Figure 3 Distributional impacts, Indonesia
Limitations of our study
It is important to note some limitations of our efforts. First, we consider only static gains from migration, adding dynamic considerations may potentially increase the size of effects. Second, while our model is consistent with the aggregate data, a firmer microeconomic understanding of the mechanics of migrant selection would help to make more certain predictions. Finally, while we think it is useful to highlight the potential gains from suites of policy, real world impacts will only be had if definite and effective policies can be found.
Concluding remarks
Our results suggest that removing barriers to internal migration can lead to aggregate gains in productivity, albeit modest ones. Admittedly, the average gain we find hides substantial heterogeneity across origin populations. Policymakers must bear this mind if they target reducing barriers to internal migration as a means of improving productivity and thereby promoting economic growth. One important avenue of future research is deepening the mechanisms through which migration affects poverty.
References
Asher, S and P Novosad (2016), "Rural roads and local economic development", Darrmouth University.

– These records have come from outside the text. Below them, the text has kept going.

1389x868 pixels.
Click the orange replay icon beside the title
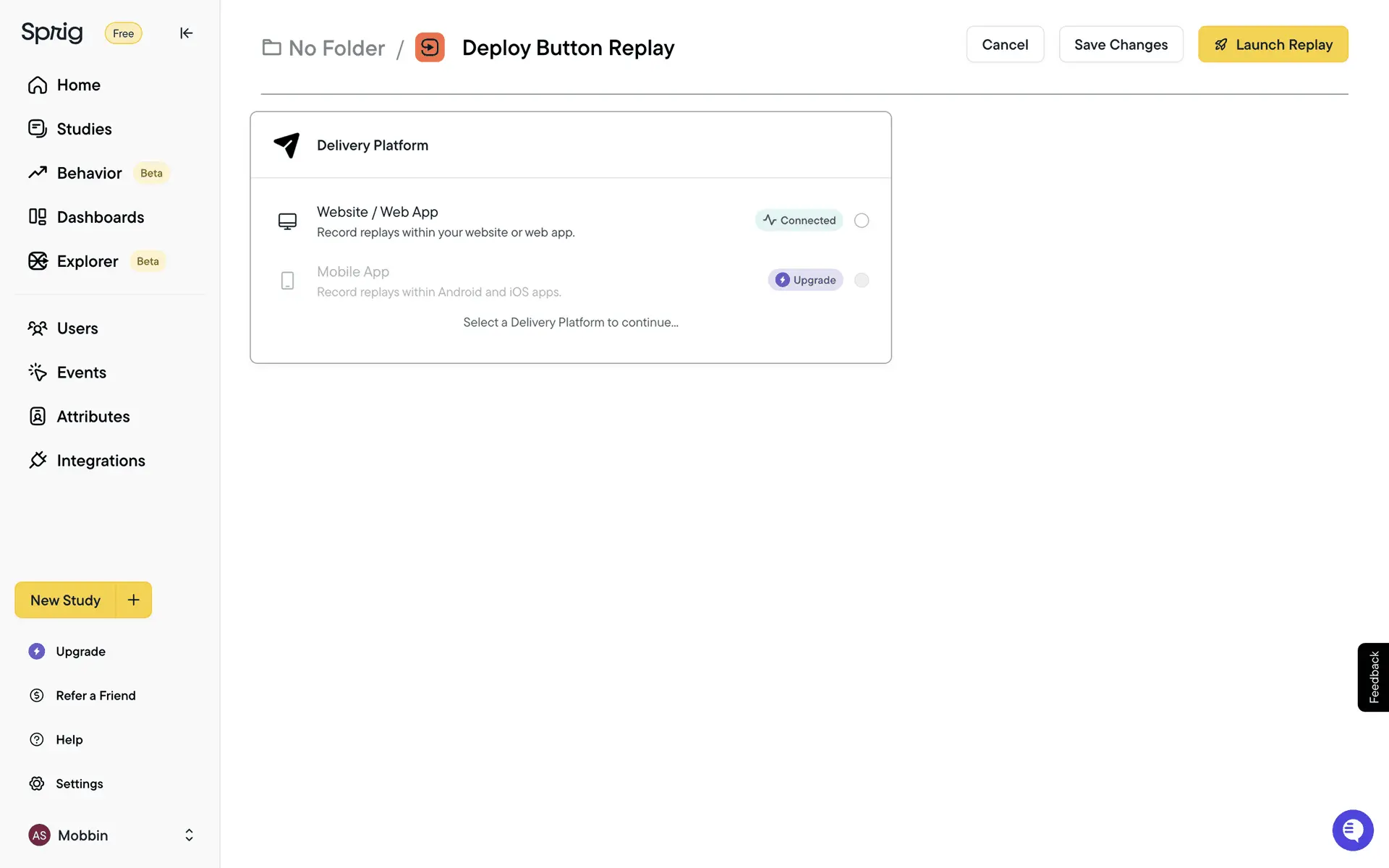pos(430,48)
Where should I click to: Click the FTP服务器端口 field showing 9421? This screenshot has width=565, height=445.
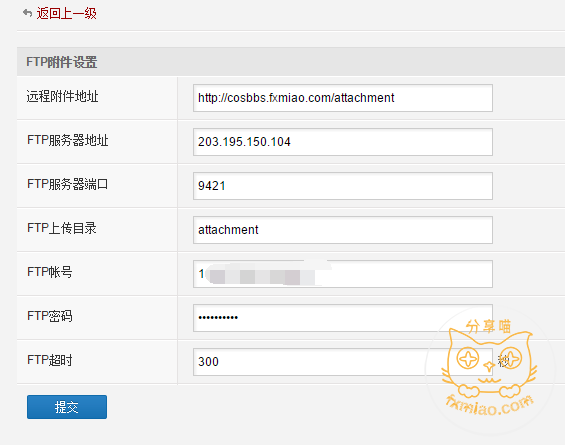tap(343, 186)
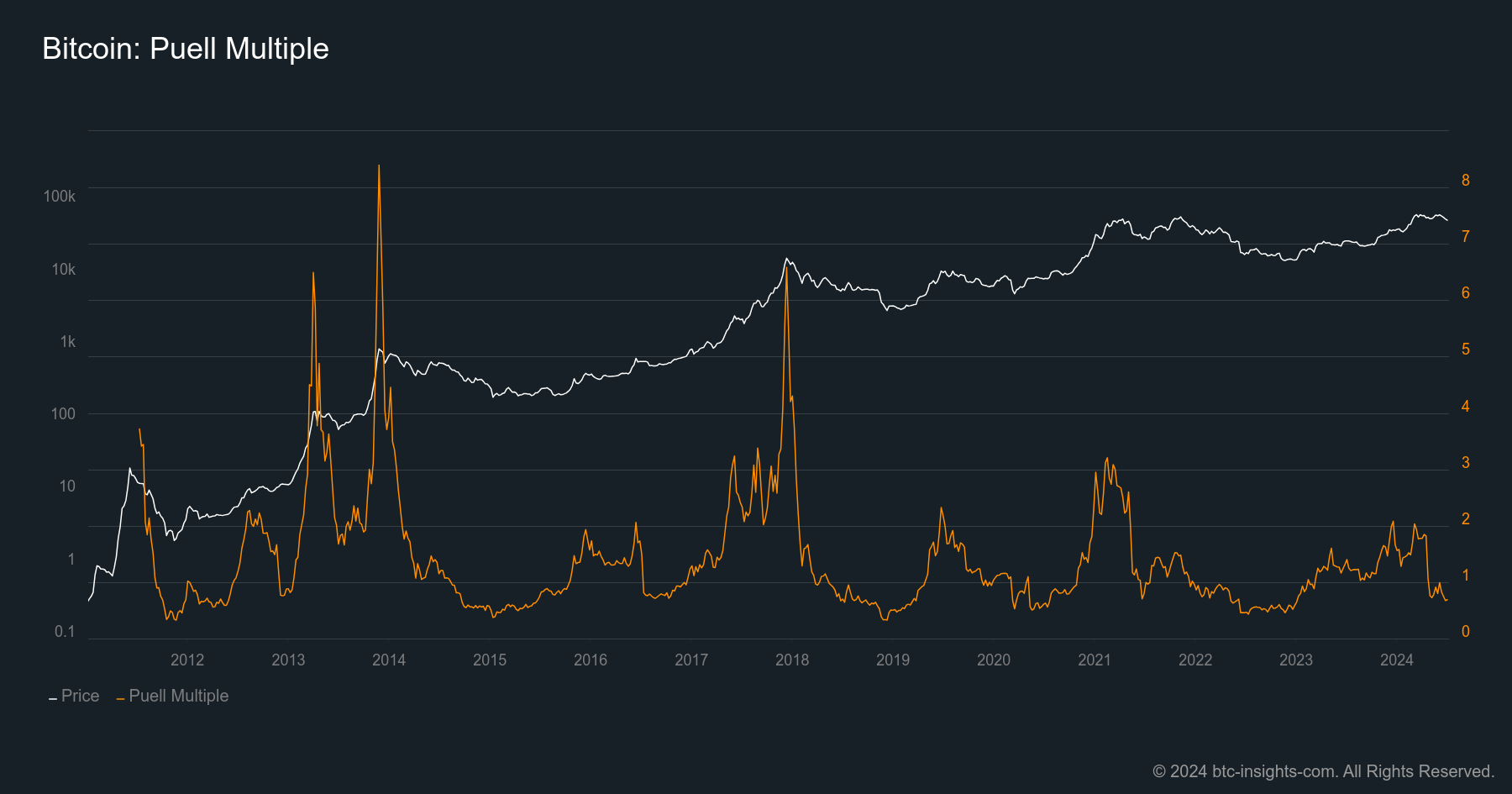Click the 1k price axis label

point(67,342)
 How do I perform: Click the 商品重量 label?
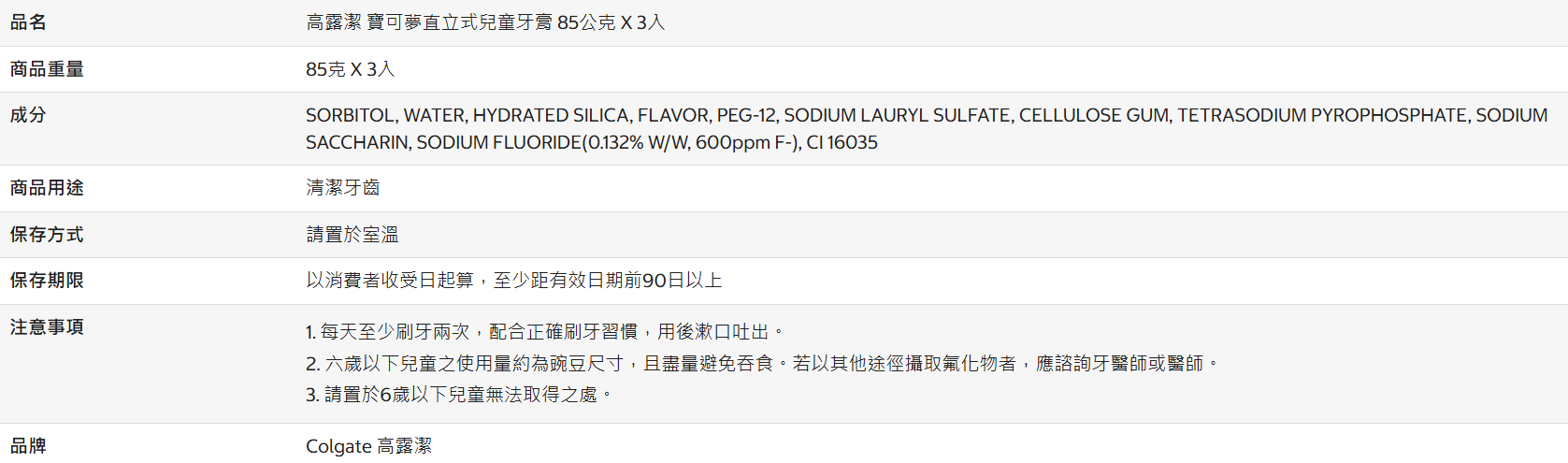coord(47,69)
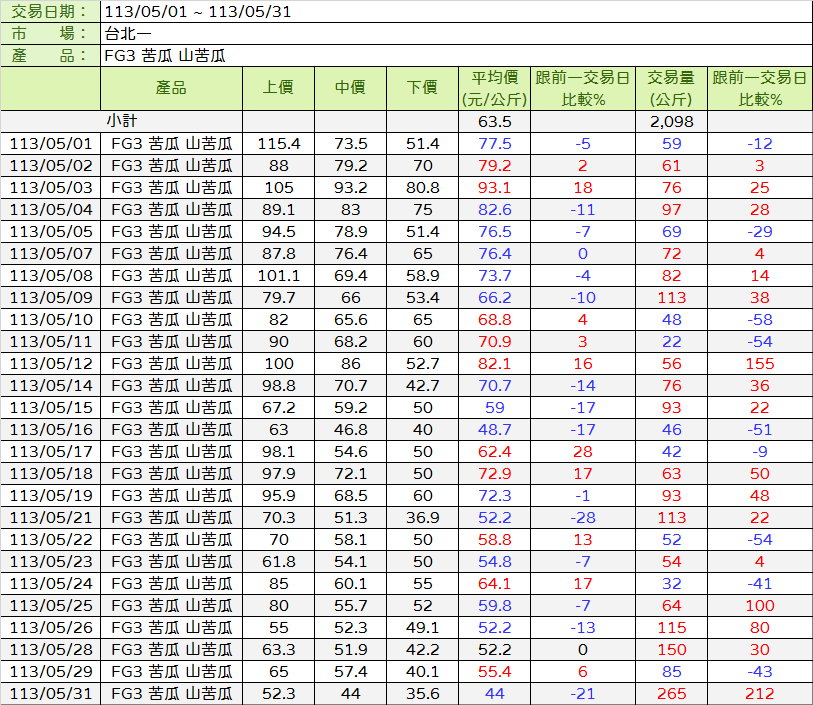
Task: Select the upper price 115.4 cell
Action: point(278,144)
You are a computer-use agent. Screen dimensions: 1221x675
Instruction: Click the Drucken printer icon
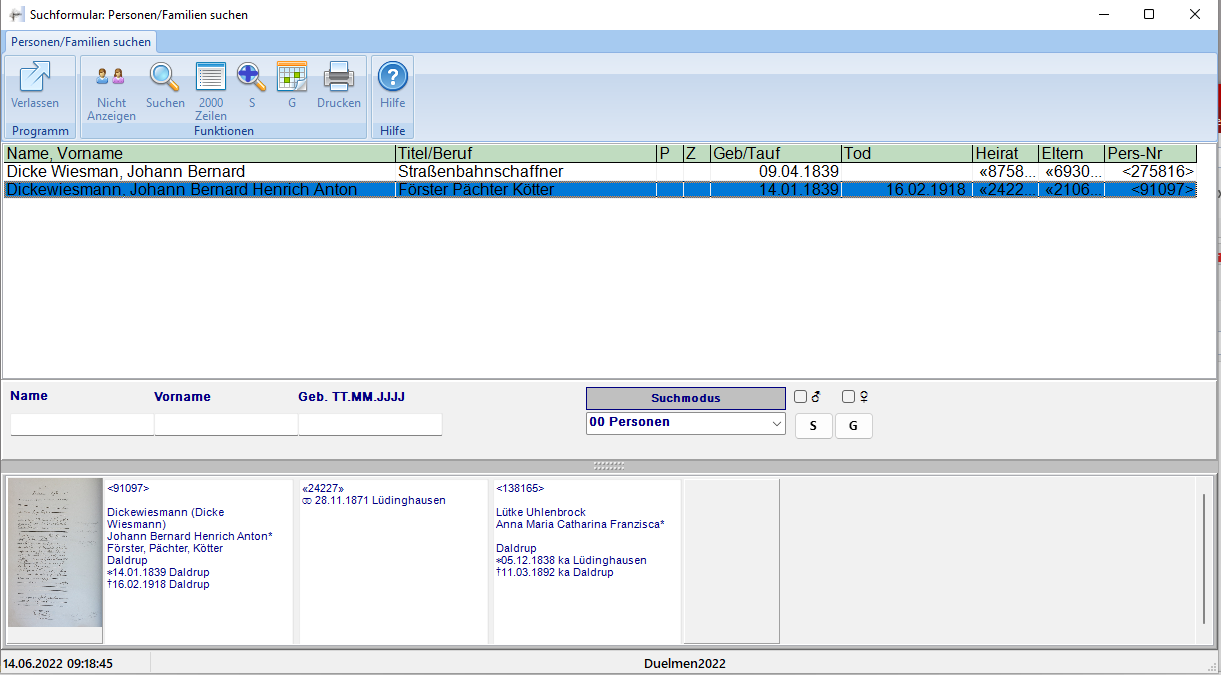coord(339,78)
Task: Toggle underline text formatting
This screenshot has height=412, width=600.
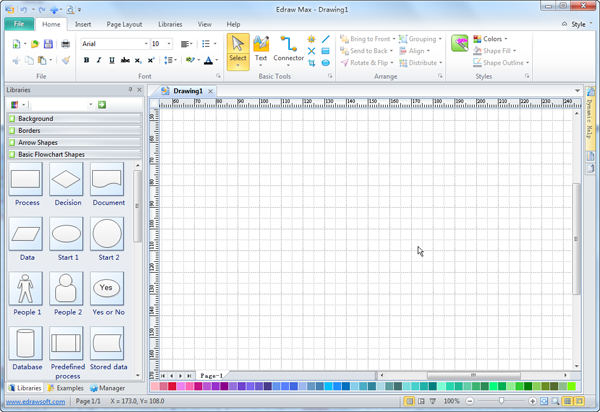Action: (x=112, y=61)
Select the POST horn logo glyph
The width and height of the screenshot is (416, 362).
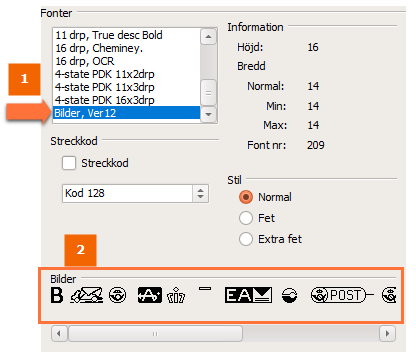pyautogui.click(x=342, y=295)
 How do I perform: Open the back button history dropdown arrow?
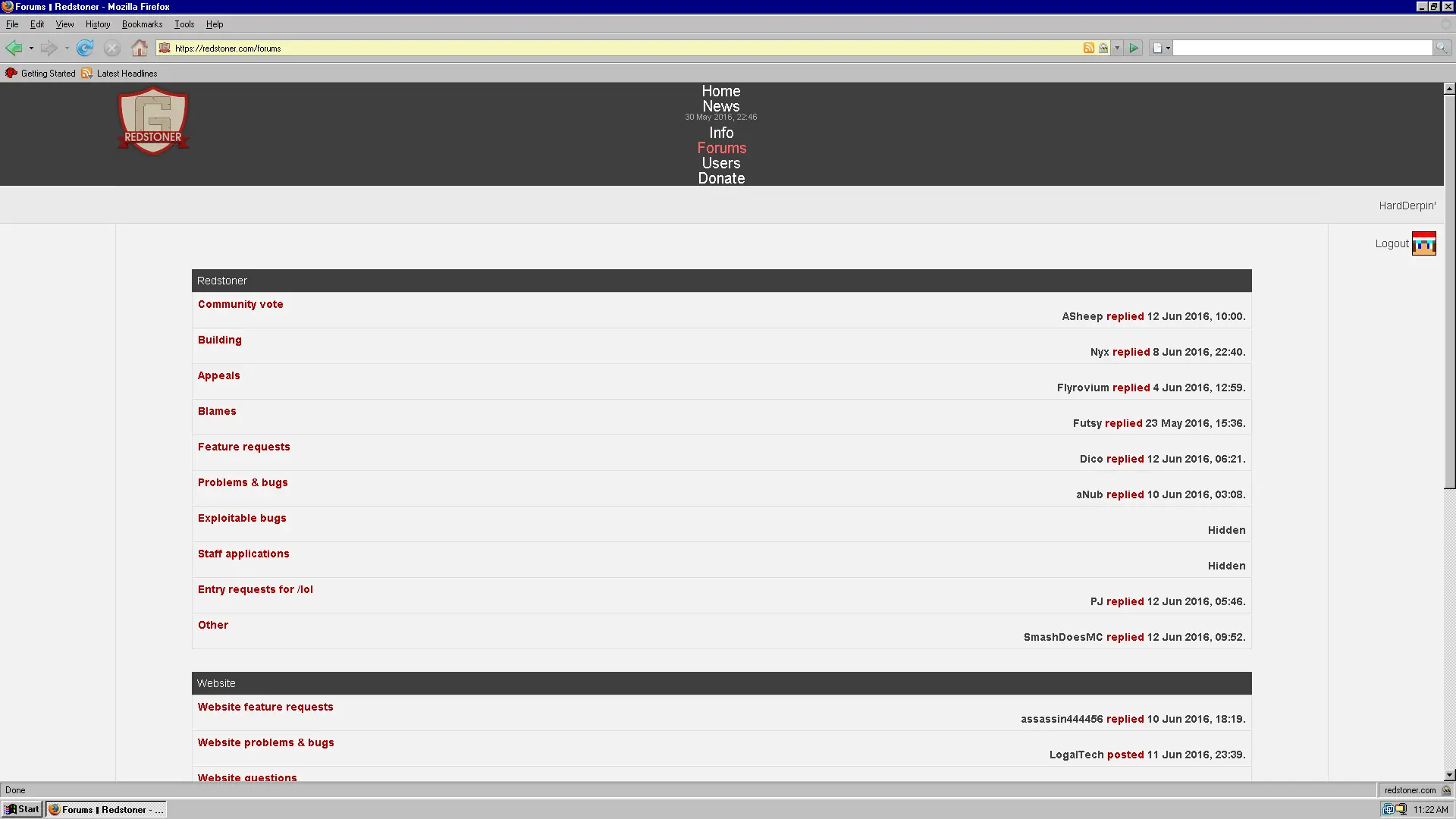[31, 48]
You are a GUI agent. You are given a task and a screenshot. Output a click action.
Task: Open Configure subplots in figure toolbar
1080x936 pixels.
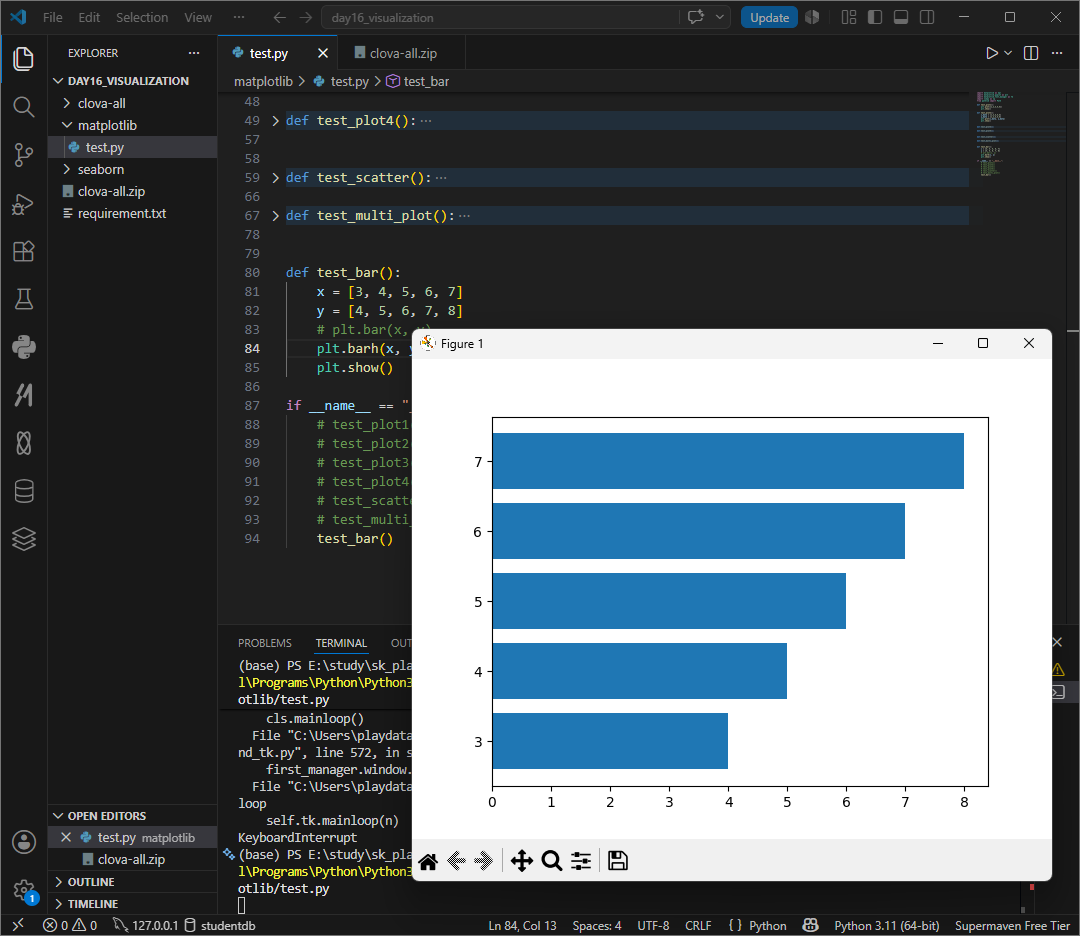[581, 861]
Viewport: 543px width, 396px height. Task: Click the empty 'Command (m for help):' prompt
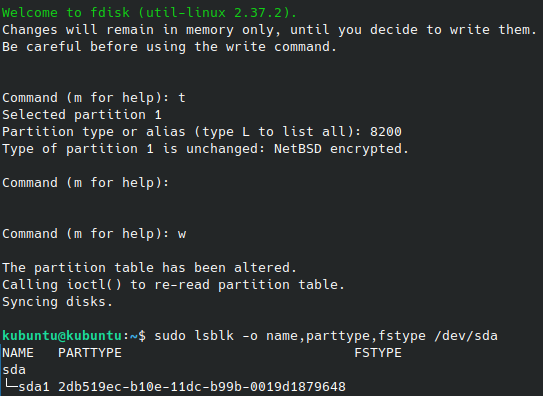86,183
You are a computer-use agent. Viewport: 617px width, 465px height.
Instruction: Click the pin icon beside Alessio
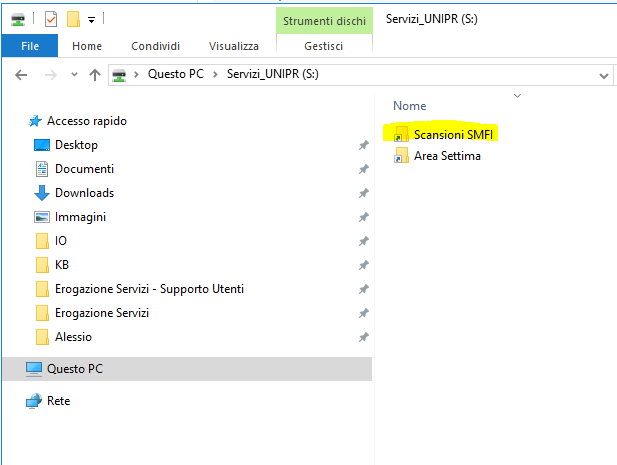point(363,337)
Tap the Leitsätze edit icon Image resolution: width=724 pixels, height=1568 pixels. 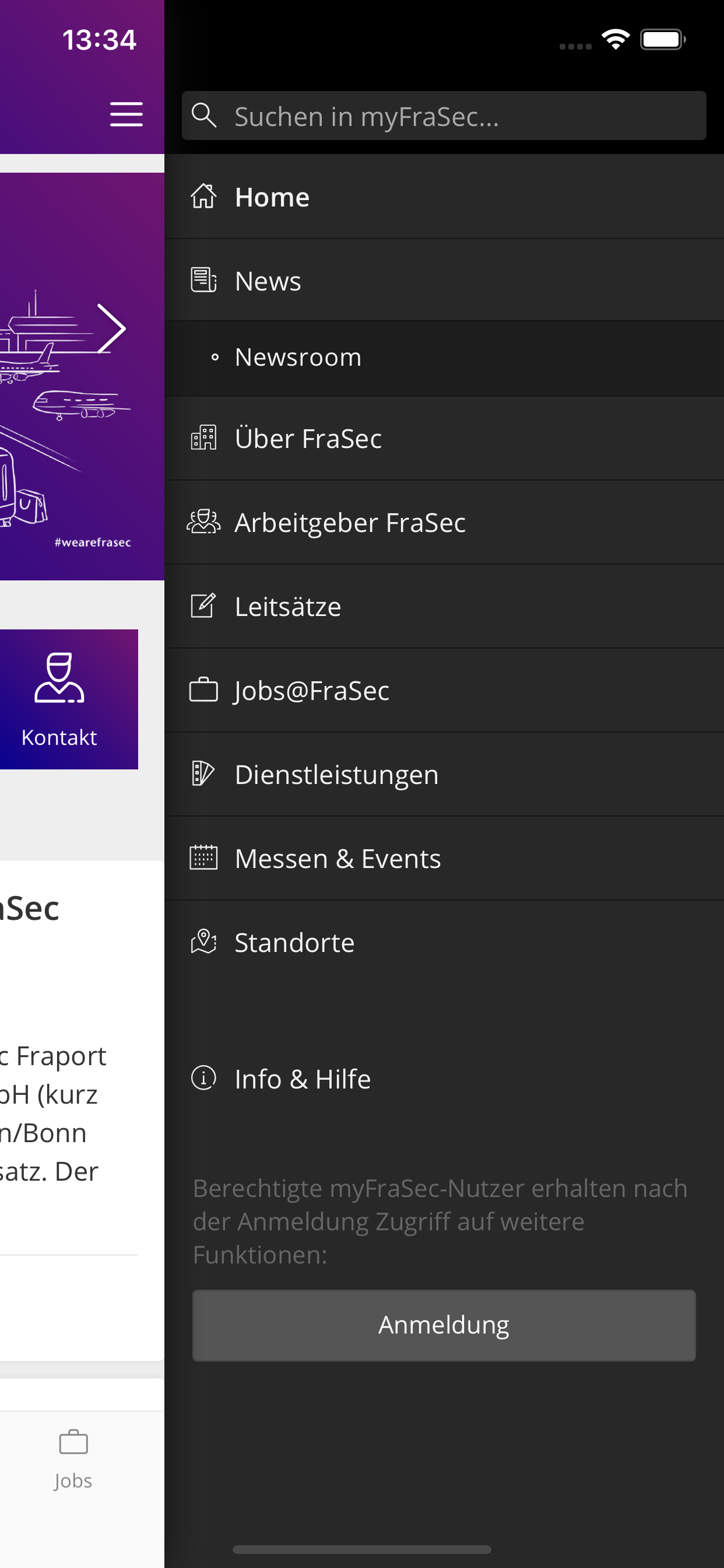click(203, 606)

Bryan, G, S Chowdhury and A Mobarak (2014), "Under-investment in a profitable technology : The case of seasonal migration in Bangladesh", Econometrica 82(5): 1671–1748.
Bryan, G and M Morten (2018), "The aggregate productivity effects of internal migration: Evidence from Indonesia", Journal of Political Economy (forthcoming).
Caselli, F (2005), "Accounting for cross-country income differences", in Handbook of Economic Growth 1: 679–741, Elsevier.
Gollin, D, D Lagakos and M Waugh (2014), "The agricultural productivity gap in developing countries", The Quarterly Journal of Economics 129(2): 939–993.
Harari, M (2017), "Cities in bad shape: Urban geometry in India", University of Pennsylvania.
Hsieh, C and E Moretti (2018), "Housing constraints and spatial misallocation", American Economic Journal: Macroeconomics (forthcoming).
Morten, M and J Oliveira (2018), "The effects of roads on trade and migration: Evidence from a planned capital city", Stanford Univeristy.